There is no doubt, that laws surrounding the use of marijuana are rapidly changing throughout the country. As of today, there are 34 states plus the District of Columbia (D.C.) that allow the medical use of marijuana, 11 of those states and D.C. that have fully legalized its use recreationally. However, do not let this confuse you with the laws surrounding the workplace.

Nearly every state either specifically permits employers to ban the use of marijuana by their employees, or they do not have any applicable laws, which inevitably allows employers to develop internal policies banning the use of marijuana and THC, the chemical in marijuana that gets a person “high”.

So, what does this all mean to you? . . .

In nearly every state, an employer can test for and subsequently discipline any employee who test positive for marijuana or any other Federally illegal drug, also known as a Schedule I Drug.
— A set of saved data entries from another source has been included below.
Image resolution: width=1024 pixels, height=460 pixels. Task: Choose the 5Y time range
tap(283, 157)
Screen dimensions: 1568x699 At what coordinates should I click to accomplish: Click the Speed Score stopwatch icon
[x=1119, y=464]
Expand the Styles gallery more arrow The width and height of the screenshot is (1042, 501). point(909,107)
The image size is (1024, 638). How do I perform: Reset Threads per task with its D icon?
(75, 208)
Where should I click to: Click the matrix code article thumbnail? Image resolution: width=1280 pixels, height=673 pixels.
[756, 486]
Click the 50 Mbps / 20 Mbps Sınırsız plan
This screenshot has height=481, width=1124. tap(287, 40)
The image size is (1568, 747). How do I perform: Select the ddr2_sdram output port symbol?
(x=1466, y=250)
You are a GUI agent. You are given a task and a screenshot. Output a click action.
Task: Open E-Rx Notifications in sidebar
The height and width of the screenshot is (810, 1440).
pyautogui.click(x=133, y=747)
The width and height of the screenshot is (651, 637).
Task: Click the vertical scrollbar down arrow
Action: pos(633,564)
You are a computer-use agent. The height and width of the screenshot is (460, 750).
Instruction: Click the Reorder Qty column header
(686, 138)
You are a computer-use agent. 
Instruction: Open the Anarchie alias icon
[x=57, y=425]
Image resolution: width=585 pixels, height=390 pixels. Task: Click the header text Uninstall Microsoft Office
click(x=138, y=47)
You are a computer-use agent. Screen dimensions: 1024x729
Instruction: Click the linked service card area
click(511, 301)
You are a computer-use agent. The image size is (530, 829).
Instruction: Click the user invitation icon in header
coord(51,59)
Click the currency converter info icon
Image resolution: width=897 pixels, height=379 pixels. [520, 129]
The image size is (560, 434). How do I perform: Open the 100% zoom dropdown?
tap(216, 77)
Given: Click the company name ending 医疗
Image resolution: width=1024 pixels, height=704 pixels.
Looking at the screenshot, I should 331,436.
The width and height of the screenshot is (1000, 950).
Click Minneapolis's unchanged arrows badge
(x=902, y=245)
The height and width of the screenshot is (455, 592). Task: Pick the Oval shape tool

Even in Colorado, in almost every case an employer can terminate an employee for testing positive for THS, and companies do not have to accommodate for the use of medical marijuana at the workplace, unlike traditional disability laws.

The primary reason for this is because it is impossible for someone to determine how a certain level of THC in the body can affect a person’s impairment. Unlike alcohol and measuring a person’s blood alcohol level, there is no comparable test for THC. Therefore, any measurable level of THS in the body could lead to a level of impairedness that would prevent a worker from safely and or efficiently conducting their duties.

As you can image, this fact makes it critical for companies, especially those of you in safety-sensitive industries, to enforce drug free work zones, even in states that allow for the use of medical and/or recreational marijuana.